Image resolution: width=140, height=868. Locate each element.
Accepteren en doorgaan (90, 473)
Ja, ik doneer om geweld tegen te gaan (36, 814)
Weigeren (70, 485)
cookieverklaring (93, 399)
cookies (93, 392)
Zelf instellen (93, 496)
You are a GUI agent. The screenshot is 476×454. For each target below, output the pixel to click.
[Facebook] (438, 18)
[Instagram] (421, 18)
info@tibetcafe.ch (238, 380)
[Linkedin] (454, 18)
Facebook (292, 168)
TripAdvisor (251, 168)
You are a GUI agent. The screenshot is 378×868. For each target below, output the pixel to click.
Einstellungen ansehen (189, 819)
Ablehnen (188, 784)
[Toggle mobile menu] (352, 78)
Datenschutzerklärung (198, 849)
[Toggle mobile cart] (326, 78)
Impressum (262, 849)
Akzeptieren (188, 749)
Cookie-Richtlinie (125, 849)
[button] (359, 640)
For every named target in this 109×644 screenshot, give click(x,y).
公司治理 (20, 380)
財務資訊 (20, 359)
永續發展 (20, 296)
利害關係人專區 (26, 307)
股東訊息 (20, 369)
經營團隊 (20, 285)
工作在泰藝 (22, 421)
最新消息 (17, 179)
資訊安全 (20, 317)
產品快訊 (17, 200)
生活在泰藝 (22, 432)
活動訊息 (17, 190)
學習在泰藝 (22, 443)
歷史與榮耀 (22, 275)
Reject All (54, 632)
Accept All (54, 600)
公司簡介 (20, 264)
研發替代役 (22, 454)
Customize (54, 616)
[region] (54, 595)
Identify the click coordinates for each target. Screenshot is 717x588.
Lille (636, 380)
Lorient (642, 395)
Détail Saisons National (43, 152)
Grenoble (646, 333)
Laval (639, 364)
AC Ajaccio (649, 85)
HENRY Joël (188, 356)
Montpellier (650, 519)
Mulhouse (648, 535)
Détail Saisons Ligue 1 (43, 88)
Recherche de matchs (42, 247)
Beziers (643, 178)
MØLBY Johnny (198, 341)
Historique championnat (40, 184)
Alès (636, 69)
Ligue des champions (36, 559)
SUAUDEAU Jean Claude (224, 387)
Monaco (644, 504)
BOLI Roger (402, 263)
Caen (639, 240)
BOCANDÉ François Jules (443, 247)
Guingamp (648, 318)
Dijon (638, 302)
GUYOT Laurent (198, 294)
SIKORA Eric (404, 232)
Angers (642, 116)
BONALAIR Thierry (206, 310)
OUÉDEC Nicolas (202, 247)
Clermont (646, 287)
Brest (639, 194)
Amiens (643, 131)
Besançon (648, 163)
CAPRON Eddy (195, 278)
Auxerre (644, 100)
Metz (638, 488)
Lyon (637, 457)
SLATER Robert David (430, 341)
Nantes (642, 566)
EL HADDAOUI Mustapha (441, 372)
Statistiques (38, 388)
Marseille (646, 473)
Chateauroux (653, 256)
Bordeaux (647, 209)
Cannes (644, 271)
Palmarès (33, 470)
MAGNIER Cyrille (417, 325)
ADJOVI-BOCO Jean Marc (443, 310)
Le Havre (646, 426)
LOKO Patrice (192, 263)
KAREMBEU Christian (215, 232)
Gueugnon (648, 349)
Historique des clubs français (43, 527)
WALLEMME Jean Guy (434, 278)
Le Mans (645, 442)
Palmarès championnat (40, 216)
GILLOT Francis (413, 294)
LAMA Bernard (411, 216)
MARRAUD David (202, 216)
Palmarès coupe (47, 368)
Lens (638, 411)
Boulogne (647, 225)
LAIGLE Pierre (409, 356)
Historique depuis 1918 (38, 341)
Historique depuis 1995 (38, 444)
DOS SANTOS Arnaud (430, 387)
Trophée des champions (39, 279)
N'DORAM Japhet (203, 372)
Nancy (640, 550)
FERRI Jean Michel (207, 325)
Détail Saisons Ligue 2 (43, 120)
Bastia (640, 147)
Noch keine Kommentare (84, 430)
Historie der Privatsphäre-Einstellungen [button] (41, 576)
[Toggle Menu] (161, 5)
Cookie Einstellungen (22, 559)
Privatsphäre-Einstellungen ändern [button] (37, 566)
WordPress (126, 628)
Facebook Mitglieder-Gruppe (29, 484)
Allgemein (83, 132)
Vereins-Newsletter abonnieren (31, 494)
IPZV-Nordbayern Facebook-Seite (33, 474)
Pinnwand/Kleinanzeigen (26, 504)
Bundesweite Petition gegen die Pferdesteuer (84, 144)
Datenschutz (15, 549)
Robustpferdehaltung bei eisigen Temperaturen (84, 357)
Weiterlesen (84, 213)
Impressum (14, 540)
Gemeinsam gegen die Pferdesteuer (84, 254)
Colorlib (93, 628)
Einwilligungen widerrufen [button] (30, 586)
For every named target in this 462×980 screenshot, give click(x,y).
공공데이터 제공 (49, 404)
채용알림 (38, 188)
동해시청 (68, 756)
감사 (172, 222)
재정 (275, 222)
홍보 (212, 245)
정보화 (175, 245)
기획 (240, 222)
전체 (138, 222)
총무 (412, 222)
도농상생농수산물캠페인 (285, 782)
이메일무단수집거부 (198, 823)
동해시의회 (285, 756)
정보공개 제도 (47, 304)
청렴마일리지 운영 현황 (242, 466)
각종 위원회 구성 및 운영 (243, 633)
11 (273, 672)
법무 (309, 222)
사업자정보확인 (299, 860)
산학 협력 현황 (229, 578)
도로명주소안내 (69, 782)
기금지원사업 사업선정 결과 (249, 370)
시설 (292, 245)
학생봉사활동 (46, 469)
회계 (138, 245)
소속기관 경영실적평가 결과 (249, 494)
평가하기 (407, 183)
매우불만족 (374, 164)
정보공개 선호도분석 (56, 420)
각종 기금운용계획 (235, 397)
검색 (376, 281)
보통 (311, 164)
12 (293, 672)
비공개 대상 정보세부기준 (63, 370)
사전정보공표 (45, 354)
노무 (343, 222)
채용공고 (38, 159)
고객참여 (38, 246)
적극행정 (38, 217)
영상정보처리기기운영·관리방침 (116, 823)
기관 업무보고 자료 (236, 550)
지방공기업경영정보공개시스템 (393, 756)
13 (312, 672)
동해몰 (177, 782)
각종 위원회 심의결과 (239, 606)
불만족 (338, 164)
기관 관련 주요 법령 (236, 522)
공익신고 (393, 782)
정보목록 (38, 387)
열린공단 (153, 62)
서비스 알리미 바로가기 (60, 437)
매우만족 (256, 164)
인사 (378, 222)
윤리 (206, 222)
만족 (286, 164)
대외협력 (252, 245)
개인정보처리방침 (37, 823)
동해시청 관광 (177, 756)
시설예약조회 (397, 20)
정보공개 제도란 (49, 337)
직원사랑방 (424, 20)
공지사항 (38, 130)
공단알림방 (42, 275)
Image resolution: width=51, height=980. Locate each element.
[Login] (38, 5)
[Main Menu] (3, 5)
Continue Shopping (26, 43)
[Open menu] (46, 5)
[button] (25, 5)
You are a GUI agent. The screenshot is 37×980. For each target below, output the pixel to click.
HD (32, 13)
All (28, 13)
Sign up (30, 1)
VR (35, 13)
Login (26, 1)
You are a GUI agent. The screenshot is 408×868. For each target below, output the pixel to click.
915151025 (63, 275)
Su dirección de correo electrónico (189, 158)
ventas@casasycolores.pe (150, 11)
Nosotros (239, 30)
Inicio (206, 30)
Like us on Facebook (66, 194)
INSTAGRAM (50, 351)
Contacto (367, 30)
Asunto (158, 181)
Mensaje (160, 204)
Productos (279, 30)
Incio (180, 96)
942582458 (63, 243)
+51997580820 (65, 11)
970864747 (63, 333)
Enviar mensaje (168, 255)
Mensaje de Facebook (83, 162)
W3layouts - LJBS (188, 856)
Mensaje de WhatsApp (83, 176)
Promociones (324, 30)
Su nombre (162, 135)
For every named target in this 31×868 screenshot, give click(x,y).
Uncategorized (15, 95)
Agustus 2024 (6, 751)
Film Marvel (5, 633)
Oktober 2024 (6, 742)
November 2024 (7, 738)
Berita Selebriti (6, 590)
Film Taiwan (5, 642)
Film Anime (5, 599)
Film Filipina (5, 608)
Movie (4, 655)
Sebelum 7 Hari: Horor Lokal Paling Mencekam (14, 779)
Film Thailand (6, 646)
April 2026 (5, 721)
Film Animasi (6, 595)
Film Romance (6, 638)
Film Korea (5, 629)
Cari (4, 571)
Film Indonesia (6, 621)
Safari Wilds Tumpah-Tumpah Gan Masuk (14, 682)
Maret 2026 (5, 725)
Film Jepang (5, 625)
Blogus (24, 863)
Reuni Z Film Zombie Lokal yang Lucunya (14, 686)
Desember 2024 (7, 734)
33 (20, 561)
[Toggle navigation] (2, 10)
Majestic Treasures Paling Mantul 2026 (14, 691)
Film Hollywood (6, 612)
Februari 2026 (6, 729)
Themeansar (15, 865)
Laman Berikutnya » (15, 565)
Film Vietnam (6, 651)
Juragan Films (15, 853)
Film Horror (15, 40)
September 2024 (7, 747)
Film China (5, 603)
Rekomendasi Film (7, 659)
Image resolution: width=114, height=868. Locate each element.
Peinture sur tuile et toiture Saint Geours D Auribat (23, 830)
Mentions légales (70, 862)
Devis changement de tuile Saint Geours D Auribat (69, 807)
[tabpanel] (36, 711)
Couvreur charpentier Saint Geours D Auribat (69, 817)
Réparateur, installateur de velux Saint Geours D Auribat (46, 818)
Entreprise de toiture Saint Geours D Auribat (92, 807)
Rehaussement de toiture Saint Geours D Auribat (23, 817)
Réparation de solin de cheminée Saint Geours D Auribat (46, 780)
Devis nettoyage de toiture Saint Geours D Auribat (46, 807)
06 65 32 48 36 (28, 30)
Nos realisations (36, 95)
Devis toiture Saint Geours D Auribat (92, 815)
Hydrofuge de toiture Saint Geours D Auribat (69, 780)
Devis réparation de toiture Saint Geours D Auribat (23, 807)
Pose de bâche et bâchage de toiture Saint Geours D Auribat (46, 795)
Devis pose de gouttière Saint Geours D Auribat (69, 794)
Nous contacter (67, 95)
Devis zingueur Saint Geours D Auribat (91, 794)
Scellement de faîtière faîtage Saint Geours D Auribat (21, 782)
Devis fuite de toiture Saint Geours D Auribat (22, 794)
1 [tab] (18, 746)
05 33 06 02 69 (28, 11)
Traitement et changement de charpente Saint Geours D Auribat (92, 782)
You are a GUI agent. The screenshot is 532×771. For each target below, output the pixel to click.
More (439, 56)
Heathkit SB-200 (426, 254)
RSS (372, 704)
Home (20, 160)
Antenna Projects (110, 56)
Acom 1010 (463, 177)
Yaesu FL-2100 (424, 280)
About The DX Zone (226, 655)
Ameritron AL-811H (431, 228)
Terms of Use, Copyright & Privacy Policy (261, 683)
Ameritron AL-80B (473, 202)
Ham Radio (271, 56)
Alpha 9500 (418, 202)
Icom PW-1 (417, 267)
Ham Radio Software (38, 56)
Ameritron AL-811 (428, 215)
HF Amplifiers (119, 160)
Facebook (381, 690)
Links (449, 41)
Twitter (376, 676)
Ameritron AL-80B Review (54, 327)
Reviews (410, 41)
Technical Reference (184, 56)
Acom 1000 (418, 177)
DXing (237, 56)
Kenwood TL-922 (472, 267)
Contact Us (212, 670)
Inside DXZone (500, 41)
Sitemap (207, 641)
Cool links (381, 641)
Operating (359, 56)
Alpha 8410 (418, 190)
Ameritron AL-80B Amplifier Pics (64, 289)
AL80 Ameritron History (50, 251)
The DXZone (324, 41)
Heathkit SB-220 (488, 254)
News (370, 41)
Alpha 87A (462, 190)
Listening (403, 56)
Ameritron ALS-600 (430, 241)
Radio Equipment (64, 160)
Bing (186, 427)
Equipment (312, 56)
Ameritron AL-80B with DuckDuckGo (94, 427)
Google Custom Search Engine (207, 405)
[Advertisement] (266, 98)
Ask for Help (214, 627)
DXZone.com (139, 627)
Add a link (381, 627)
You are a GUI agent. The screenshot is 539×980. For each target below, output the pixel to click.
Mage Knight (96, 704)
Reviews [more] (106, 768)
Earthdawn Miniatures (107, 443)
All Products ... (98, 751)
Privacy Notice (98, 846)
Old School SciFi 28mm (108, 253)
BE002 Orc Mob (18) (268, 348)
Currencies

+===+

▶ Exercise objective: Put "Instagram" in place of "Facebook" in the stretch of lines from "N'DORAM Japhet (203, 372)" through "Weiterlesen (84, 213)", changing nothing else, and give back only those lines.

▶ Exercise output:
N'DORAM Japhet (203, 372)
Nancy (640, 550)
FERRI Jean Michel (207, 325)
Détail Saisons Ligue 2 (43, 120)
Bastia (640, 147)
Noch keine Kommentare (84, 430)
Historie der Privatsphäre-Einstellungen [button] (41, 576)
[Toggle Menu] (161, 5)
Cookie Einstellungen (22, 559)
Privatsphäre-Einstellungen ändern [button] (37, 566)
WordPress (126, 628)
Instagram Mitglieder-Gruppe (29, 484)
Allgemein (83, 132)
Vereins-Newsletter abonnieren (31, 494)
IPZV-Nordbayern Instagram-Seite (33, 474)
Pinnwand/Kleinanzeigen (26, 504)
Bundesweite Petition gegen die Pferdesteuer (84, 144)
Datenschutz (15, 549)
Robustpferdehaltung bei eisigen Temperaturen (84, 357)
Weiterlesen (84, 213)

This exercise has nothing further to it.